═══ Given records

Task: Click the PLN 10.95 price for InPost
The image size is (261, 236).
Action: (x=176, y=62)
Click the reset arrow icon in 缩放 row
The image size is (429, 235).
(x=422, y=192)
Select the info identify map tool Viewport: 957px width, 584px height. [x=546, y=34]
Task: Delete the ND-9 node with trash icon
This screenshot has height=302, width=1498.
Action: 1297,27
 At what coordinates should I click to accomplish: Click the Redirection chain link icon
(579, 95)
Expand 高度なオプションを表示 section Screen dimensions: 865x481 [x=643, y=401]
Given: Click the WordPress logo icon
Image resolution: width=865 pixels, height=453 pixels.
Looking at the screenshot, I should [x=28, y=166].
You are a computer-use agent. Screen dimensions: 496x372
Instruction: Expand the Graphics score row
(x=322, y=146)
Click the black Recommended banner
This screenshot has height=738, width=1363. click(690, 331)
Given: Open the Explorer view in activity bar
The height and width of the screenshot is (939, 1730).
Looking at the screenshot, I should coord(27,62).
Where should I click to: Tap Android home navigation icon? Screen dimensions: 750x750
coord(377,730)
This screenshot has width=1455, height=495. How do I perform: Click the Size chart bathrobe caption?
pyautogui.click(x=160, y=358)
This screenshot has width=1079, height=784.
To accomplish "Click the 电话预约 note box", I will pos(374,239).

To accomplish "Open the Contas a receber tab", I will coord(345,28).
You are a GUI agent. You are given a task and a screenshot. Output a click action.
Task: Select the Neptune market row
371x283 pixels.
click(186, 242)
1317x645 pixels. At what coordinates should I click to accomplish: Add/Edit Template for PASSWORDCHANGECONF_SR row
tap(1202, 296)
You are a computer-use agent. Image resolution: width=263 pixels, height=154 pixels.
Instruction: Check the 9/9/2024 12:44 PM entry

══════

Description of the task: From the line holding "You are a computer-use agent. Image" through the last line above, reproduce each line exactly and add nothing.

Result of this task:
You are a computer-use agent. Image resolution: width=263 pixels, height=154 pixels.
Instruction: Check the 9/9/2024 12:44 PM entry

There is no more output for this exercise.